Drug consumption prediction for NHS

Done as a project at AIHack 2020 at Imperial College London.

Motivation

As life expectancy increases, it is crucial to improve the quality of life among the elderly. As people age, they are more prone to having health issues and degenerative diseases such as cancer, dementia, infections due to viruses and bacteria. Osteoporosis and arthritis affecting the bones and joints, neurodegenerative diseases such as Alzheimer’s and Parkinson's, cancer, and diabetes are among the most common degenerative disease.

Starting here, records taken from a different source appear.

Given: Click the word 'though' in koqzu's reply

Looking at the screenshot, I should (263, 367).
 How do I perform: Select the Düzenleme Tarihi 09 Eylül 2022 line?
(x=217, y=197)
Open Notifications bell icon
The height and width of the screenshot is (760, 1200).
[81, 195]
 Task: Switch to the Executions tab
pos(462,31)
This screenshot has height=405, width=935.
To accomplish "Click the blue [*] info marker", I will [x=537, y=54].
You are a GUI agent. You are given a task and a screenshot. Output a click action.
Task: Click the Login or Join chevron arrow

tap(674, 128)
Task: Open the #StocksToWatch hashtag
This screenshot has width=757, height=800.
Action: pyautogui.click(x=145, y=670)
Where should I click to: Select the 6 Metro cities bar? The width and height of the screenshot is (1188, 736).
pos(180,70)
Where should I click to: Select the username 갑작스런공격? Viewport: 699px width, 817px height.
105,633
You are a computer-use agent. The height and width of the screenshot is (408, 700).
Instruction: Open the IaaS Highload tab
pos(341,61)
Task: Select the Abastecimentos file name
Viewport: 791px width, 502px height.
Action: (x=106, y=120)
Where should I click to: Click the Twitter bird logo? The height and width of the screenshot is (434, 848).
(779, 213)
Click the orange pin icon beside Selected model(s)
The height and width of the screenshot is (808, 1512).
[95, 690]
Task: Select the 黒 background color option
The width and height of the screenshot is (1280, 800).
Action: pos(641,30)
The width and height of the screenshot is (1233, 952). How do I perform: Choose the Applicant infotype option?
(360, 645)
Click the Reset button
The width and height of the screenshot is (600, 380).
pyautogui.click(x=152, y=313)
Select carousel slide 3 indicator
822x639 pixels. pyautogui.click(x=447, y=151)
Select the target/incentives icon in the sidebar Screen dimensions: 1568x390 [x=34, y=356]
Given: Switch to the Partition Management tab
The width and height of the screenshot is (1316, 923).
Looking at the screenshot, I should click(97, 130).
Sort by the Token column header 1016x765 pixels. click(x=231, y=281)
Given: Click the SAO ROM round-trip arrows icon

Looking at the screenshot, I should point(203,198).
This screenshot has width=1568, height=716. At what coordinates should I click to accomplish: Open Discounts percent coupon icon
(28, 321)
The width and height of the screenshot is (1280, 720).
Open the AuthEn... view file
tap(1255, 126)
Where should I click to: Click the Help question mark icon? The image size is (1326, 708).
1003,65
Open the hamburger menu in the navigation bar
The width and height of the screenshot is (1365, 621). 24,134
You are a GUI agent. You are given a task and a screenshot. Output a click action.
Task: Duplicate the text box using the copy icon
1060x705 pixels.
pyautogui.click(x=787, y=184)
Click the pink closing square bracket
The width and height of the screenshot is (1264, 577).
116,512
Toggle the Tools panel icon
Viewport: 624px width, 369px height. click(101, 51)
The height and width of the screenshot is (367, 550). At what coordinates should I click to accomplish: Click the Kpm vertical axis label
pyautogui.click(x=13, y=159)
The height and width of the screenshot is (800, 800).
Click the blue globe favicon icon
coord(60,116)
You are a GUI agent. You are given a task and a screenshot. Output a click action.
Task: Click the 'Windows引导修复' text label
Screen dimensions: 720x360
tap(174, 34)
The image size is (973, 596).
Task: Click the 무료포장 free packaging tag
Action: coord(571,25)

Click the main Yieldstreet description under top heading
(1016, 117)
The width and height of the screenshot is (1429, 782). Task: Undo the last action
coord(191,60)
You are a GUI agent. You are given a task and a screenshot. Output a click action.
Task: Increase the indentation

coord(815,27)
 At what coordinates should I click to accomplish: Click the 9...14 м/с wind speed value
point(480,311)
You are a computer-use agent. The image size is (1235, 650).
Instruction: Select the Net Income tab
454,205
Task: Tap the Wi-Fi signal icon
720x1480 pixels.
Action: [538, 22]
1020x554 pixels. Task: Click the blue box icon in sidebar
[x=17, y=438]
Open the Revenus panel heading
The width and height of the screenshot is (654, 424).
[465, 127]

Our project is aimed at measuring correlations between different diseases in regions in the UK. We built a dataset consisting of time-series data consisting of the number of prescriptions per GP in the UK and we attempt to predict thwat is going to be the monthly consumption for specific medicine per GP.

The main contributions of this projects are:

Dataset (Oeslle Lucena and Max Grogan)
Method (Martin Ferianc)
Visualisation and analysis (Saurav Zangeneh)

Dataset

The initial datased consisted of a meta-data file mapping medical procedure codes to descriptions accompanied with a unique CSV for each medical process that contained over ~5 years worth of prescription counts for every GP in the UK that would prescribe that procedure at least once. Our contribution is deemed in processing the dataset and extrapolating non-existent values into a time-series dataset consisting of prescription data from more than ~6000 GPs in the UK for the thirty most-commonly prescribed medical processes over a ~5 year period.

Method

Our method is a multi-layered Recurrent neural network that is trained through backpropagation. We are able to estimate the uncertainty of our predictions on the procedure counts through Bayesian inference that is provided through using MC Dropout.

Visualisation and analysis

In our presentation you will find our visualisations of spatial-temporal correlations of prescription features that initially inspired our development of the dataset and RNN approach.

How we built it

The analysis and visualisation was carried out in Python using folium and scipy and statsmodels.
Our initial dataset was curated in Python using pandas for data wrangling.
Our Bayesian RNN was trained in Pytorch using our manually curated dataset as the input.

Challenges we faced

We faced significant challenges with selecting suitable prescriptions to use for our proof-of-concept RNN. In addition we tested several approaches for imputing missing values to ensure we did not lose too much of our data to NaN values while also conserving data integrity for downstream model training.
Lastly when training the RNN we faced challenges with hyperparameter tuning and model selection, going through several iterations before settling on our final model.

What we learned

Overall we learned a lot about data cleaning and wrangling, and establishing it as a working, reproducible pipeline.
This was also the first time any of us had trained an RNN before, and it has been a very productive experience.